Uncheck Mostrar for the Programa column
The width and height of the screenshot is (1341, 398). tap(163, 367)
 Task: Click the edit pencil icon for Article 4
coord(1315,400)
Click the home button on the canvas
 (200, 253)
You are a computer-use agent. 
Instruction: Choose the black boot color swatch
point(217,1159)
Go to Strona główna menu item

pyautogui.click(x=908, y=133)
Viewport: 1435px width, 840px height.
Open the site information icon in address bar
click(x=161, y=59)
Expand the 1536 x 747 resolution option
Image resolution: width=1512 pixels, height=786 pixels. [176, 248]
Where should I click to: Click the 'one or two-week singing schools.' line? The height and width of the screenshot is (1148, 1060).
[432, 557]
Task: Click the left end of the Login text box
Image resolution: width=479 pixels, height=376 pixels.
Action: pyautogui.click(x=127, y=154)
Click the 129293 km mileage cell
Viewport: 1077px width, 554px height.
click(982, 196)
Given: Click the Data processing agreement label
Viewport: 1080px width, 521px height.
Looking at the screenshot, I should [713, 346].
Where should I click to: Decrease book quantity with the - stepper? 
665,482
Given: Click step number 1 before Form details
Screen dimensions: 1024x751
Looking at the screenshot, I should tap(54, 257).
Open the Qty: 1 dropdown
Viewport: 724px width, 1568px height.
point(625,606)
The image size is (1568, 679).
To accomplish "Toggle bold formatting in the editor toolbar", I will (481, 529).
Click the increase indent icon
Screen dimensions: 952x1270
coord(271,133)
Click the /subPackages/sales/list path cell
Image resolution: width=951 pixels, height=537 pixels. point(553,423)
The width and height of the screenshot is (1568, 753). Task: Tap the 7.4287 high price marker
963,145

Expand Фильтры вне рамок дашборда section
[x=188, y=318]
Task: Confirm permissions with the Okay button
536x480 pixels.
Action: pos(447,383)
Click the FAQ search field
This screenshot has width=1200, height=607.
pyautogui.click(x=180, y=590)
+ + +
*Problem requirements*: Reproduce every one of the rows above verbatim, line for line.

*Correct output*:
Uncheck Mostrar for the Programa column
The width and height of the screenshot is (1341, 398). tap(163, 367)
 Task: Click the edit pencil icon for Article 4
coord(1315,400)
Click the home button on the canvas
 (200, 253)
You are a computer-use agent. 
Instruction: Choose the black boot color swatch
point(217,1159)
Go to Strona główna menu item

pyautogui.click(x=908, y=133)
Viewport: 1435px width, 840px height.
Open the site information icon in address bar
click(x=161, y=59)
Expand the 1536 x 747 resolution option
Image resolution: width=1512 pixels, height=786 pixels. [176, 248]
Where should I click to: Click the 'one or two-week singing schools.' line? The height and width of the screenshot is (1148, 1060).
[432, 557]
Task: Click the left end of the Login text box
Image resolution: width=479 pixels, height=376 pixels.
Action: pyautogui.click(x=127, y=154)
Click the 129293 km mileage cell
Viewport: 1077px width, 554px height.
click(982, 196)
Given: Click the Data processing agreement label
Viewport: 1080px width, 521px height.
Looking at the screenshot, I should [713, 346].
Where should I click to: Decrease book quantity with the - stepper? 
665,482
Given: Click step number 1 before Form details
Screen dimensions: 1024x751
Looking at the screenshot, I should tap(54, 257).
Open the Qty: 1 dropdown
Viewport: 724px width, 1568px height.
point(625,606)
The image size is (1568, 679).
To accomplish "Toggle bold formatting in the editor toolbar", I will (481, 529).
Click the increase indent icon
Screen dimensions: 952x1270
coord(271,133)
Click the /subPackages/sales/list path cell
Image resolution: width=951 pixels, height=537 pixels. point(553,423)
The width and height of the screenshot is (1568, 753). Task: Tap the 7.4287 high price marker
963,145

Expand Фильтры вне рамок дашборда section
[x=188, y=318]
Task: Confirm permissions with the Okay button
536x480 pixels.
Action: pos(447,383)
Click the FAQ search field
This screenshot has width=1200, height=607.
pyautogui.click(x=180, y=590)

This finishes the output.